Kindergarten: Writing Sample 2

Kindergarteners are often enthusiastic writers and they will weave writing activities into their play. Provide budding writers with experiences that give them something to write about. Invented spelling is normal at this age, as children are translating the sounds of spoken words into writing. Children at this age can read their own writing and should be encouraged to read aloud!

  • Print own first and last name
  • Draw a picture that tells a story and label or write about the picture
  • Write upper- and lowercase letters (may not be clearly written)
"The difference between the right word and the almost right word is the difference between lightning and a lightning bug. " — Mark Twain

Context of writing

A five year old girl wrote this during her Kindergarten class writing workshop where students are given free choice of topics.

What is this child able to do as a writer?

  • This student has an idea she wants to share with her pictures and words.
  • She is matching letters and sounds, has represented a sight word ('me') and letters to represent salient sounds in other words ('mi' for 'my') ('f' and 'r' for 'friends' and 'a' and 'd' for 'and'). Those representations suggest she is in a partial phonetic stage of writing, where small segments, such as sounds easily heard, are written down.
  • She is experimenting with using a sentence rather than just labeling a picture with words ('Me and my friends are playing').
  • She includes details in her picture by making her people all look different and by including a dog.

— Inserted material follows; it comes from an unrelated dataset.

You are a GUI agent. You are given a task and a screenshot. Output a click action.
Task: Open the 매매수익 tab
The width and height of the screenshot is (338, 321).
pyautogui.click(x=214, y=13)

Move your cursor over each red bubble image marker for observations about this child’s writing.

[Click the sample to view the full size image. See transcript]


Me and my friends are playing.

What does this child need to learn next?

This child has not developed a concept of word — the idea that words are separate and need to be separated in the sentence. The teacher could provide short lines for the separation of words or the student draw a line for each word as she sounds it out and writes it on the line. The teacher could also use her sentences (and those of her classmates) to write on separate cards or slips of paper to have the children touch, move and read the sentences. The physical movement of the words as separate entities would help reinforce the concept of each word being separate.

This child may be ready to add more sentences to her writing. She may want to start writing her sentences under the picture to provide room for more sentences.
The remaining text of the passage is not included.